Born 250 years ago, Friedrich lived in the dawning era of the forces that continue to shape our world: rapid technological progress, increasing globalization, and especially, an industrial capitalism that was literally remaking the surface of the earth. Museums across Germany are celebrating the artist’s birthday, with exhibitions including “Caspar David Friedrich: Art for a New Age” at the Hamburger Kunsthalle, “Caspar David Friedrich: Infinite Landscapes” at Berlin’s Alte Nationalgalerie, and ongoing festivities in Greifswald, the city of his birth. Friedrich is hailed by many as the most important German artist of the Romantic period, but the exhibitions don’t just celebrate the artist himself. They also showcase Germany’s contribution to a history of modern landscape often dominated by French Impressionists. Friedrich, who lived through the Napoleonic wars and consequently despised France, would likely be pleased.

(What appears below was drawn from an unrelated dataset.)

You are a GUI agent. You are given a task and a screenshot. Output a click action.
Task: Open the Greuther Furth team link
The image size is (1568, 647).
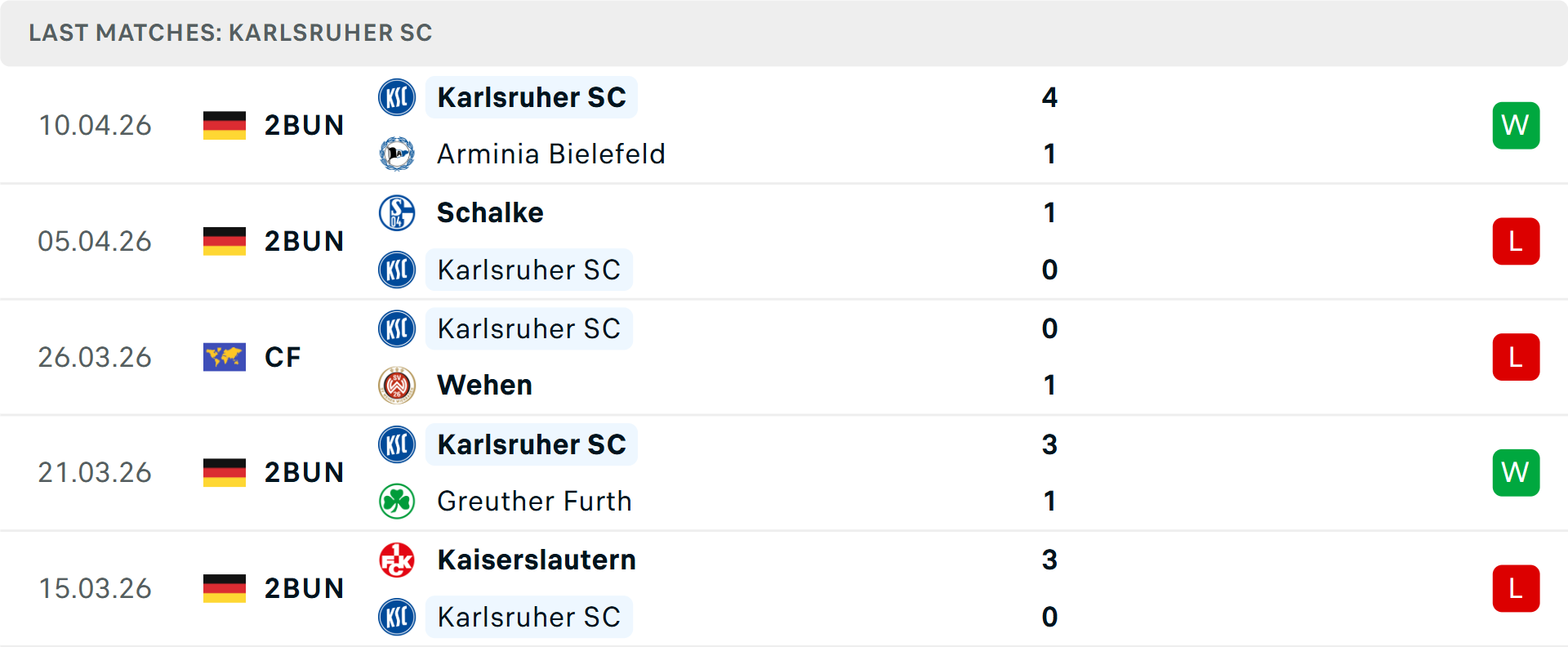(534, 501)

Then there are the interpretations of his work that might have pleased him less. Friedrich’s intent may have been to turn to the world around him as part of a personal inquiry, but his work positioned Germany as a land of deep spiritual potential. By the 20th century, his vision of Germany was being used to support a nationalism based in those very landscapes, making him a favorite of the Nazis. (That Friedrich was born in a region that at the time was technically ruled by Sweden, and that he was trained in Copenhagen, does not seem to figure into these narratives.) Friedrich rarely wrote directly about his work, quipping “I am not one of those talkative painters of whom there are now so many.” However, in leaving his symbolism deliberately unfixed, he inadvertently opened himself up to such contortions.

WHAT STRUCK FRIEDRIC’S CRITICS MOST—both those who liked his work and those who despised it—was that he was doing something at once new and very much of its time. Emblematizing a movement of Romantic artists, writers, and philosophers who were redefining humanity’s relationship to nature, his was an “art for a new age,” as the title of the Hamburg show underscores.

Friedrich made his ambitions for landscape clear in his breakout painting, Cross in the Mountains (1807/08). He intended it as an altarpiece, though in centering a landscape rather than divine figures, it was unlike any altarpiece that came before it. Friedrich’s painting featured the kind of carved and gilded crucifixes commonly found atop mountain summits. Backlit against a pink-hued sky, the cross is subsumed within the visual spectacle of its surroundings. Rays of sunlight cast the foreground into shadow and draw the eye heavenward, endowing the landscape itself—not just the religious icon set within it—with spiritual connotations.

This audacious revision of religious iconography immediately established Friedrich as a public figure subject to both admiration and ire. He meant the painting to be displayed atop a pedestal in a chapel, set within an elaborate frame he’d designed: a heavy gilded arch laden with Christian symbolism. But it was never shown that way: instead, it was exhibited in his studio and later hung in a countess’s bedroom, an indication that there were still limits to what landscape could do.

A gilded alterpiece shows a painting of a cross on a mountain in sillhouette and surrounded by rays of light in a pink sky.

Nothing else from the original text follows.